Dataset entries.
+ + + + +

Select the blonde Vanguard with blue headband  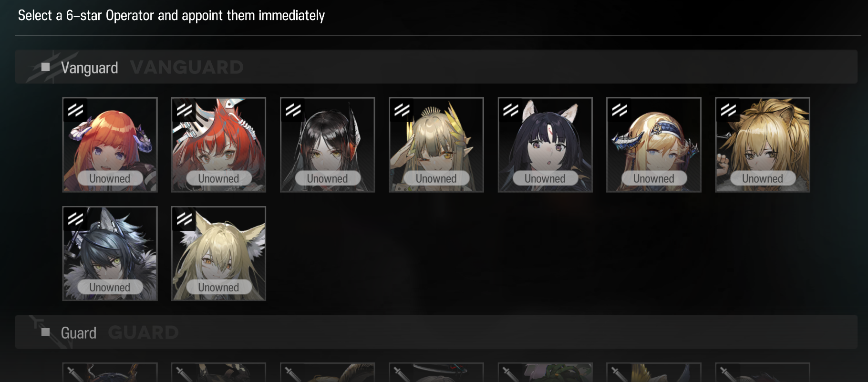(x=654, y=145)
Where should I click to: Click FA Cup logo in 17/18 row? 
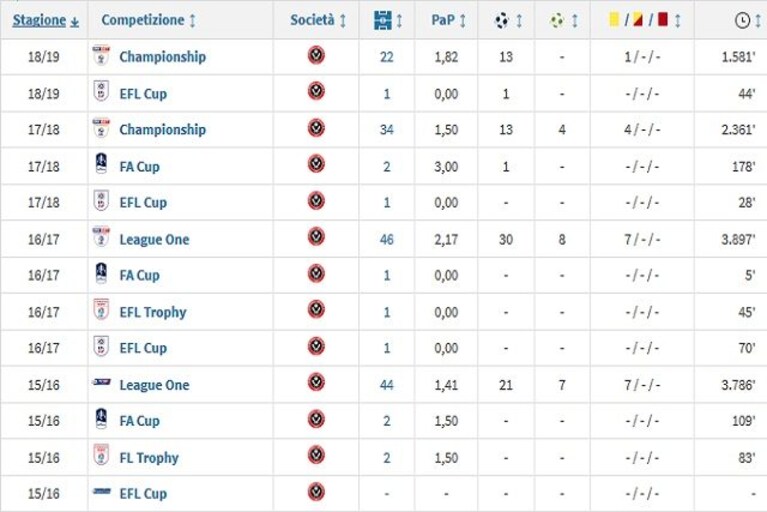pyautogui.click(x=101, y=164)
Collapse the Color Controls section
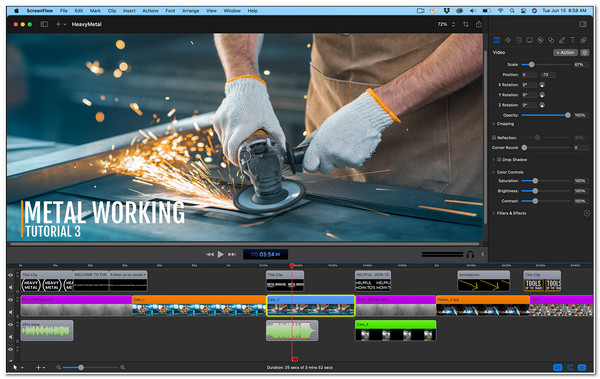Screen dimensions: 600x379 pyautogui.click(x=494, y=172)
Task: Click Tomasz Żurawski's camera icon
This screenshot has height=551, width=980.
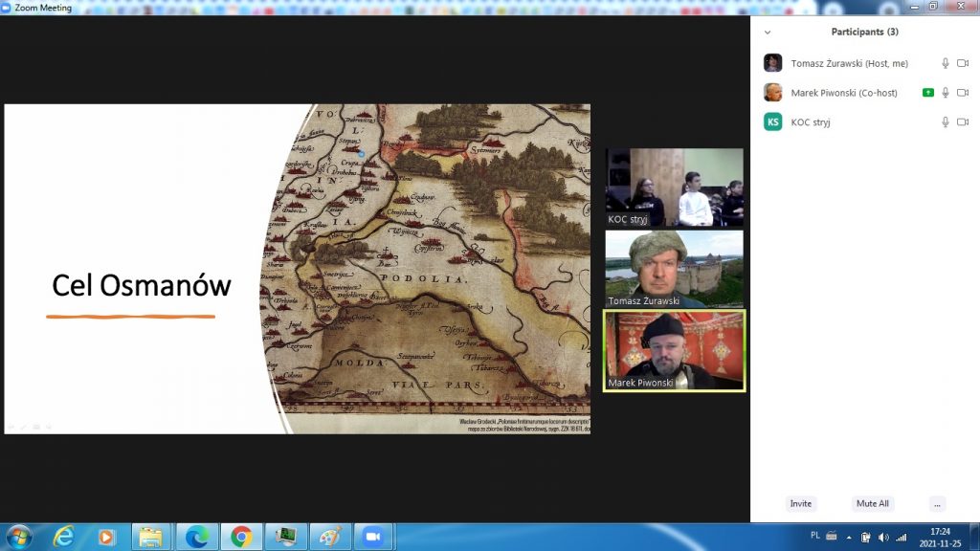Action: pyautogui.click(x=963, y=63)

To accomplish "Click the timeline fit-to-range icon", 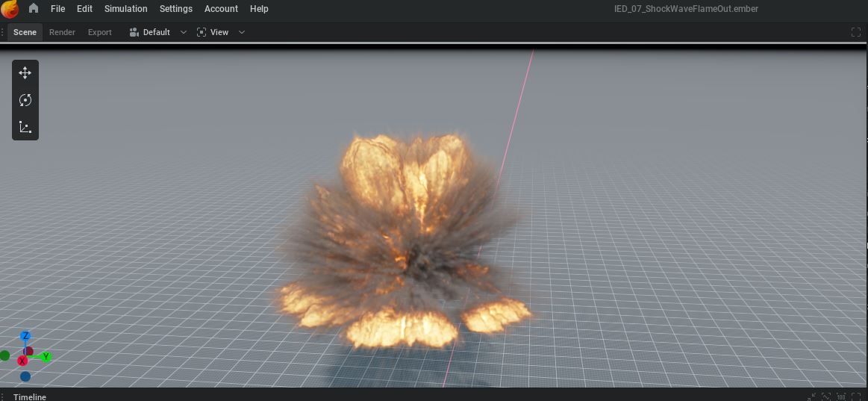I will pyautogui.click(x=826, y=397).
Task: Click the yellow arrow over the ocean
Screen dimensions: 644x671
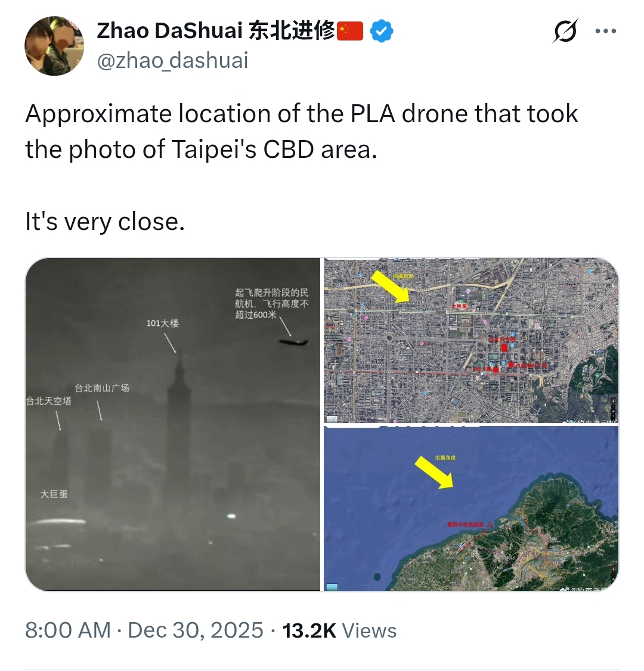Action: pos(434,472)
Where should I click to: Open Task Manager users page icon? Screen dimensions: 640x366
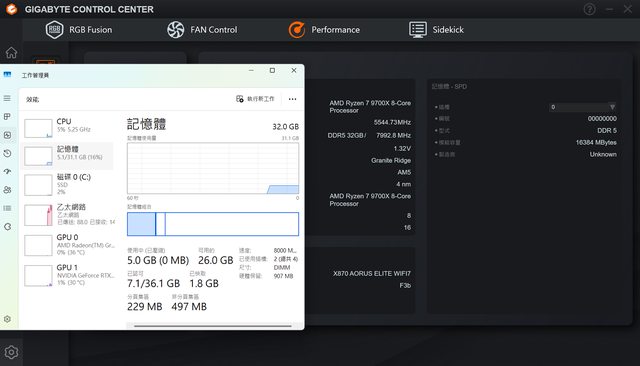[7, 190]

+ + + + +

Task prompt. Each line from the one with "Task: Click the yellow arrow over the ocean" through the end of the entries should be reproduced exactly. Leave out the pictures.

Response to the exercise.
Task: Click the yellow arrow over the ocean
Screen dimensions: 644x671
Action: pos(434,472)
Where should I click to: Open Task Manager users page icon? Screen dimensions: 640x366
[7, 190]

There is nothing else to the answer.